Marriage and Celibacy in God’s Plan

“From the beginning of creation, ‘God made them male and female.’ ‘For this reason a man shall leave his father and mother and be joined to his wife, and the two shall become one.’ So they are no longer two but one. What therefore God has joined together, let not man put asunder” (Mark 10:6-9).

This is God’s original plan for man and woman. This is why God created woman, saying, “It is not good that the man should be alone; I will make him a helper fit for him” (Gen. 2:18). The woman was created from Adam’s rib and is therefore, as Adam said, “bone of my bones and flesh of my flesh” (Gen 2:23). She was created after Adam, to be his helper, his assistant, one suitable for him, unlike the beasts of the field. She will live with the man, as one flesh with him and will help him. The man is the head of his wife, and she is subject to him, just as Christ is the head of the Church, and the Church is subject to Christ. “Wives, be subject to your husbands, as to the Lord.
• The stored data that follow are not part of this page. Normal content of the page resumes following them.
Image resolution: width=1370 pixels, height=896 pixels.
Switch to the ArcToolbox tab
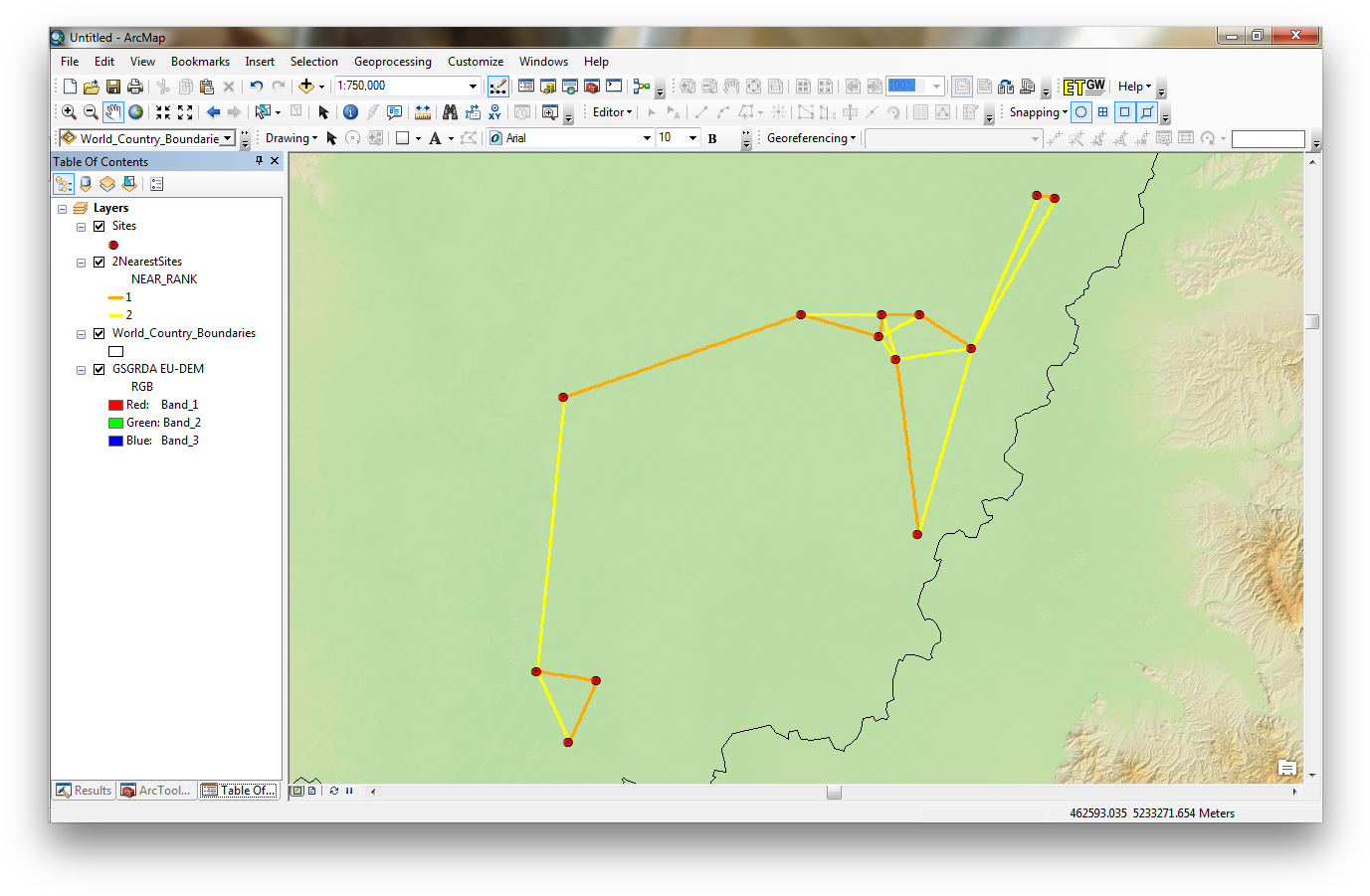(155, 790)
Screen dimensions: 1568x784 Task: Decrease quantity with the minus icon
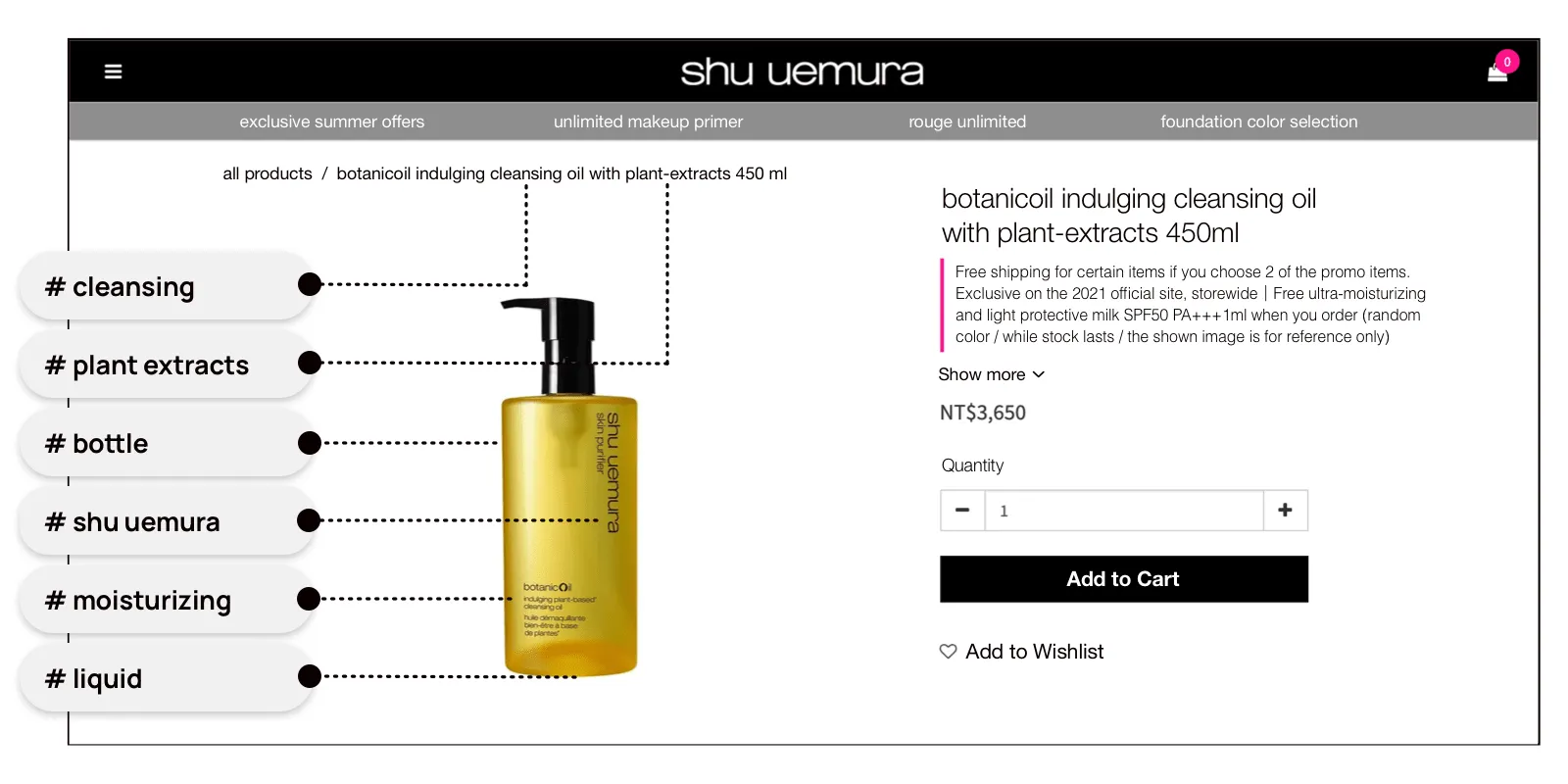pyautogui.click(x=962, y=511)
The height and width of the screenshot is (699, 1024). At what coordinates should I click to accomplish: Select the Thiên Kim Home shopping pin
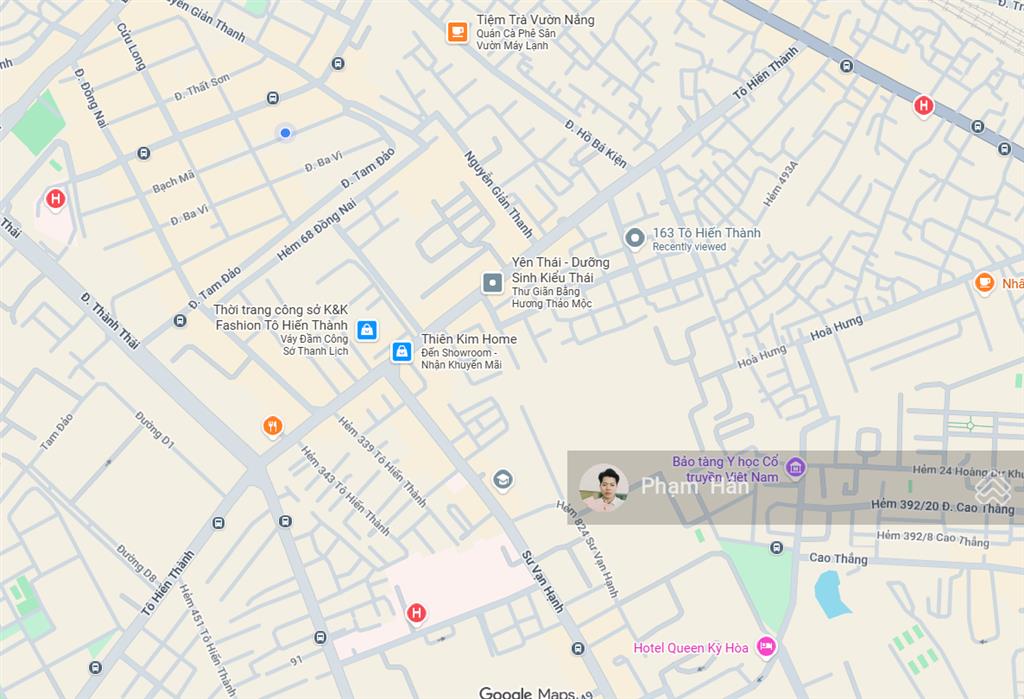402,351
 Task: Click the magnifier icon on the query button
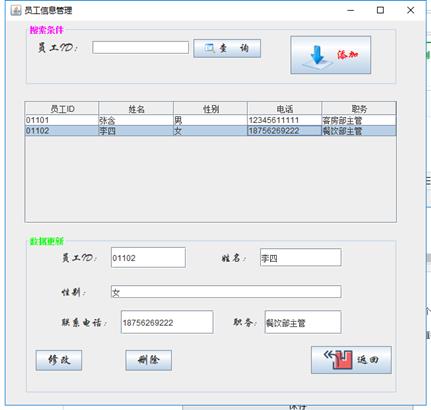(x=209, y=48)
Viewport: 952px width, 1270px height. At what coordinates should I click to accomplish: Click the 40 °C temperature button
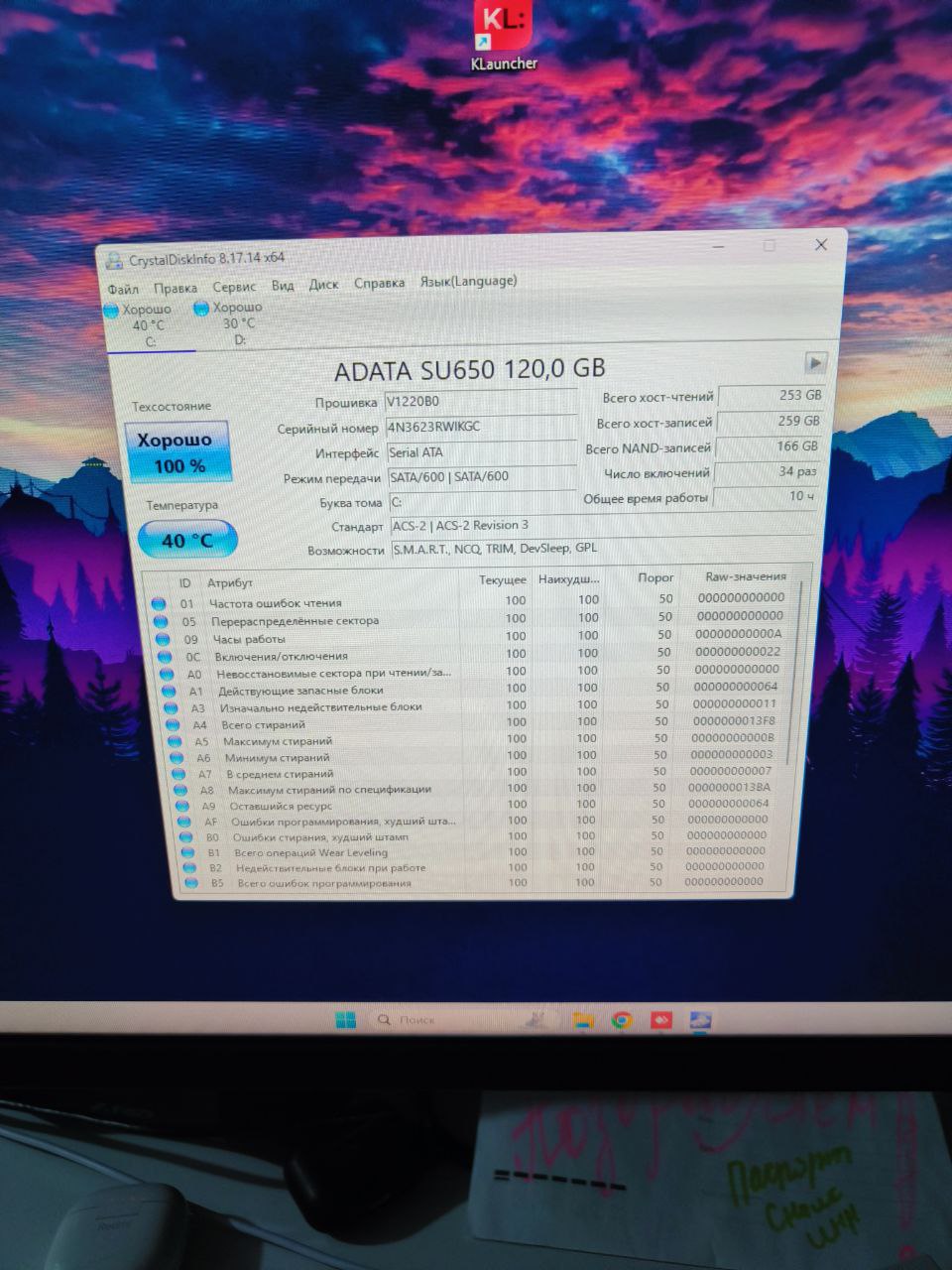click(x=187, y=540)
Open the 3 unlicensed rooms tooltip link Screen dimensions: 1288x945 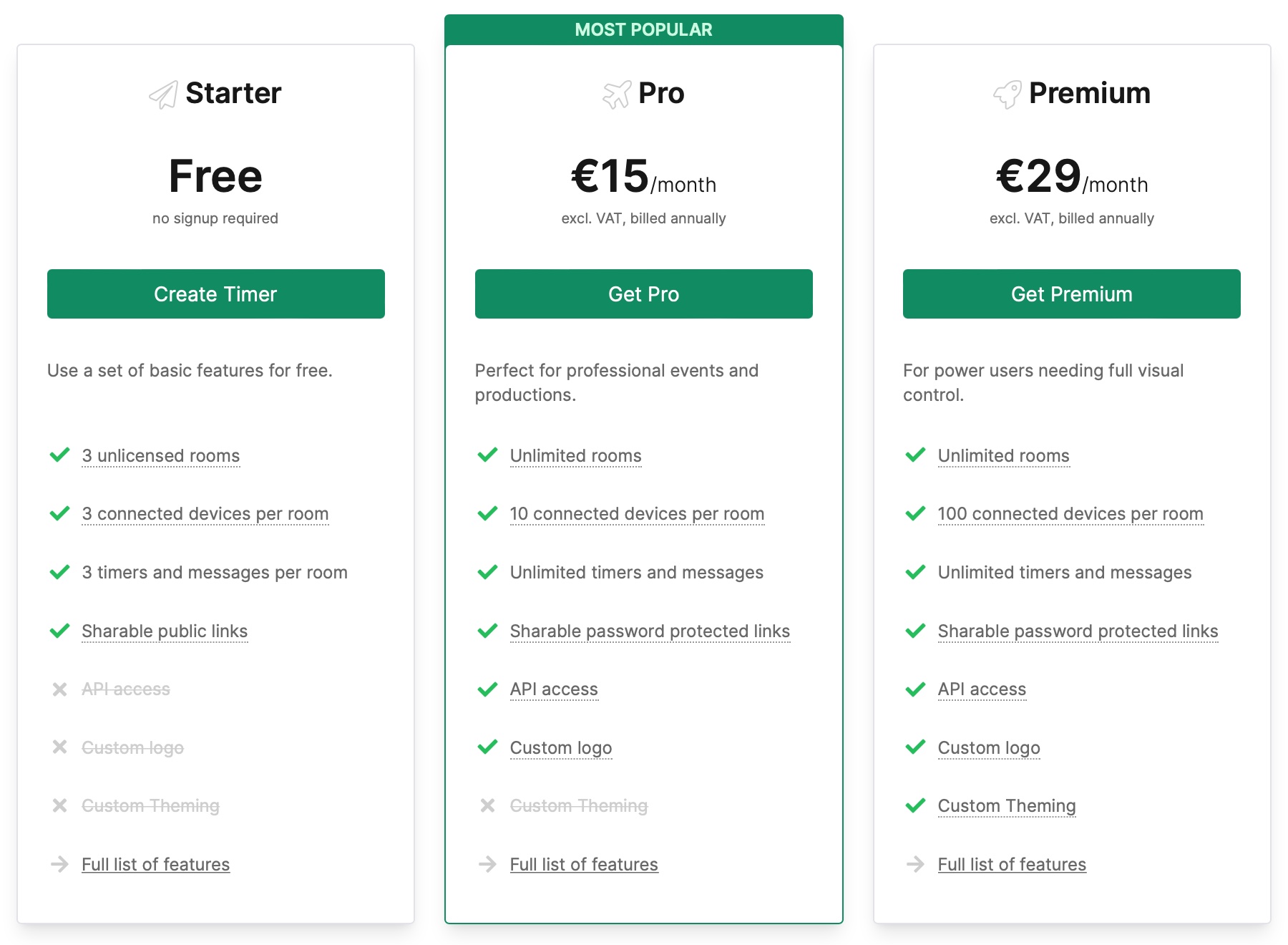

For the husband is head of the wife as Christ is the head of the Church, his body, and is himself its Savior. As the church is subject to Christ, so let wives also be subject in everything to their husbands” (Eph. 5:22-24). Husbands, for their part, are to love their wives. “Husbands, love your wives, as Christ loved the Church and gave himself up for her” (Eph. 5:25).
This is the ideal relationship of love between spouses in which they behave well and live in faithfulness to each other and love. In such a situation, the wife will be happy to submit to her husband and be subject to him; and he will love and care for her. This is God’s plan for married people. It is what married people should try to live. Thus the wife will help her husband as an assistant appropriate for him. It is true that there are many problems in actual life, but this Biblical teaching orients us correctly so that we know what the ideal is in the eyes of God and then can try to live it.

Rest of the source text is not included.